March 26, 2018 – Christ Is Risen! He Is Risen Indeed!

I love being part of a church that commemorates all of the events of Holy Week. I love how we started the week with the children singing and waving the palm branches as we celebrated the Triumphal Entry of Jesus. Then as we shifted our focus to the darker part of the week, Jim reminded us that Jesus always shows up. Even though he knew that the pageantry was going to end and the crowd was going to turn against him before the end of the week, Christ still showed up.

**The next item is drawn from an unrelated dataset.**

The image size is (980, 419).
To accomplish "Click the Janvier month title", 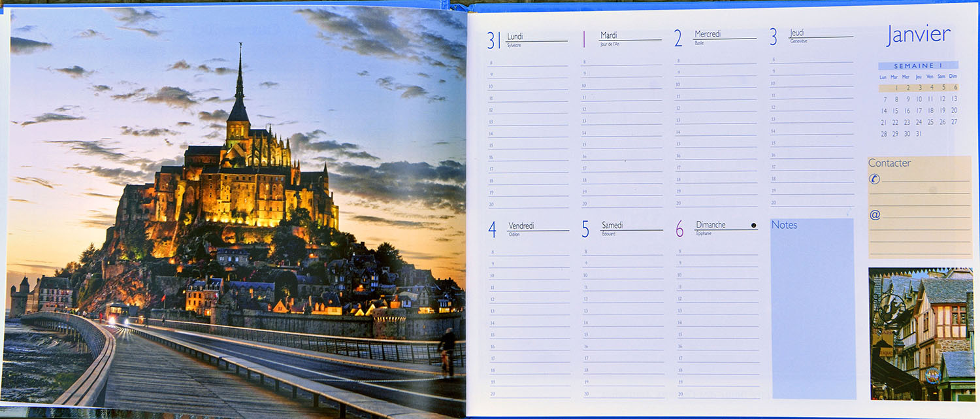I will coord(918,35).
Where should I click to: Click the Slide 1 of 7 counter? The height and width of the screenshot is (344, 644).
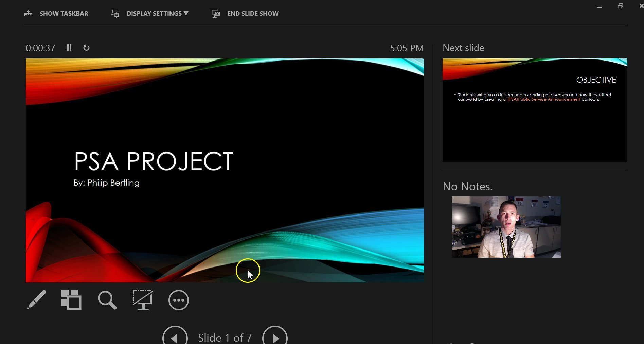(225, 338)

Now we continue through the Passion of Christ, first with our Maundy Thursday service. On Thursday, a small ensemble will be singing a song called “Abba.” The composer explains the word as follows: “Abba is an Aramaic word drawn from the everyday language of Palestine. It is the personal form of the word Father and is equivalent to the English word Daddy. It connotes love and trust.” Upon first hearing this song, I realized that in the story of the Upper Room and Last Supper there is a character I have never really thought about. I have always focused on Jesus and the anxiety he surely felt, the disciples and their perplexity, Judas and his betrayal; but I never thought about God. This song portrays God as a Father seeking to console a child who is longing for protection and comfort. It is written from God’s perspective while watching the events of that night unfold.

Abba, Abba,
Like a whisper on the wind I hear my name.
In a sound so like a sigh, again it came.
Your disciples gathered with you do not hear.
Yet the whisper of my name has reached my ear.

I am here, my son,
Here in the upper room.
I hear the water gently splash,
I see the servant king attending to his friends.
Here I am, here in the upper room.
But as you serve the bread and wine,
The broken body and the blood are yours alone.

Abba, Abba,
Like a whisper on the wind I hear my name.
In a sound so like a sigh, again it came.
With a whisper that is heard by God alone,
My only son begins his painful journey home.

As we move into Good Friday, we remember the darkest night in history. From inner anguish to being tortured by the Roman guards, Christ experienced unimaginable suffering. Then hanging on the cross and dying, he felt the weight of the sins of all humanity. As we remember that gruesome night this Friday, Sylvia Hodge will sing a song titled “The Lamb of God.” “Abba” was a song from God’s perspective; “The Lamb of God” is a song to God.

Your only son, no sin to hide;
But you have sent him from your side
To walk upon this guilty sod
And to become the Lamb of God.

O Lamb of God, sweet Lamb of God–
I love the holy Lamb of God.
O wash me in his precious blood,
My Jesus Christ the Lamb of God.

Your gift of love they crucified;
They laughed and scorned him as he died.
The humble king they named a fraud
And sacrificed the Lamb of God.

O Lamb of God, sweet Lamb of God–
I love the holy Lamb of God.
O wash me in his precious blood,
My Jesus Christ the Lamb of God.

Praise God, the week does not end with this part of the story. The culmination of Holy Week is a celebration of our resurrected Lord! Easter Sunday is my favorite Sunday of the year. As an organist, it is an excuse to really pull out all the stops! (Not that I need an excuse to do that!) As a believer, it is a wonderful reminder that God’s desire to reconcile humanity to God is so great that God was willing to take human form and bear the weight of all of our sin. We celebrate Christ’s resurrection and God’s love.

The celebration will begin with a rousing toccata on “Christ the Lord Is Risen Today” arranged by one of my favorite organists, Diane Bish. The choir will worship with “Hallelujah” by one of my favorite composers, Ludwig van Beethoven. Along with the brass and timpani, I will play an arrangement of “Thine Be the Glory” which is one of my favorite hymns! It is truly going to be a day of celebration, and I thank God that we can rejoice and say: He is risen! He is risen, indeed!